Why should patients presenting with a clinical syndrome of severe sepsis have nondocumented infection? Firstly, patients may have received antibiotics prior to the onset of organ dysfunction, thus obscuring conventional cultures. For example, patients with community-acquired respiratory tract infection often receive antibiotics before ICU admission, and not surprisingly Phua and colleagues report that respiratory tract infection was associated with culture-negative sepsis [
2]. They did not, however, record information on prior antibiotic treatment, and this hypothesis cannot be substantiated.

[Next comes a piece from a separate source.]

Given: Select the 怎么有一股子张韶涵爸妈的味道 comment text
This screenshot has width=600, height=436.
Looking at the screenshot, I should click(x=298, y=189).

Secondly, the diagnostic workup may be insufficient or incomplete, which does seem to apply to the current study because patients with positive or negative cultures appeared to have a similar number of samples taken [
2].
A third possible explanation is sepsis caused by unusual organisms that are difficult to identify in routine practice. Conventional microbiological methods frequently fail to indentify a microorganism due to various reasons related to technical issues or intrinsic to the microorganism. Promising studies using PCR methods showed that microbial DNA could be rapidly detected in blood of septic patients [
9], and could detect potentially significant bacteria and fungi not retrieved from blood culture [
9,
10]. In a recent meta-analysis, the overall sensitivity and specificity for such methods to detect bacterial or fungal DNA were 0.75 and 0.92 [
11]. However, even in patients with severe sepsis, the rate of positive blood PCRs was only 34.7% [
9]. Patients with culture-negative sepsis described by Phua and colleagues [
2] having lower serum procalcitonin levels than others also suggests that at least some of them may have had severe viral infections. Indeed, a recent study showed that approximately one-third of ICU patients with severe pneumonia had viruses found by PCR assays on nasopharyngeal swabs or bronchoalveolar lavage fluid [
12].
A fourth explanation is that some patients having culture-negative sepsis might actually have a noninfectious cause for the clinical syndrome. Indeed, Phua and colleagues report a few (
n = 18) patients with culture-negative sepsis having an unknown source of infection [
2], raising the question of whether these patients with severe systemic inflammatory response syndrome truly had an underlying infection. Indeed, numerous differential diagnoses of severe sepsis have been previously described, including various tissue injuries (for example, surgery/trauma, ischemia, and so forth), metabolic disorders (for example, thyroid storm), adverse effects of drugs, inflammatory diseases (for example, systemic lupus erythematosus, DRESS syndrome, and so forth), malignancies and subarachnoid hemorrhage [
13,
14]. One could reasonably hypothesize that some of these mimickers of sepsis accounted for some of the culture-negative severe sepsis in the study from Phua and colleagues [
2].
Although the study by Phua and colleagues leaves several questions unanswered, it highlights the persisting gaps in our current understanding of sepsis and provides insightful information on the clinical features of nondocumented sepsis [
2]. In the future, clinicians should strive to formalize strategies for managing such patients, probably combining clinical findings, imaging, and conventional bacterial cultures, but also the use of biomarkers and perhaps multiplex PCR-based assays to enhance our diagnostic ability.
Competing interests
NdP and KR declare that they having no competing interests. CB-B was an investigator in a study on the Septifast® test in septic patients, sponsored by Roche-Diagnostics [10].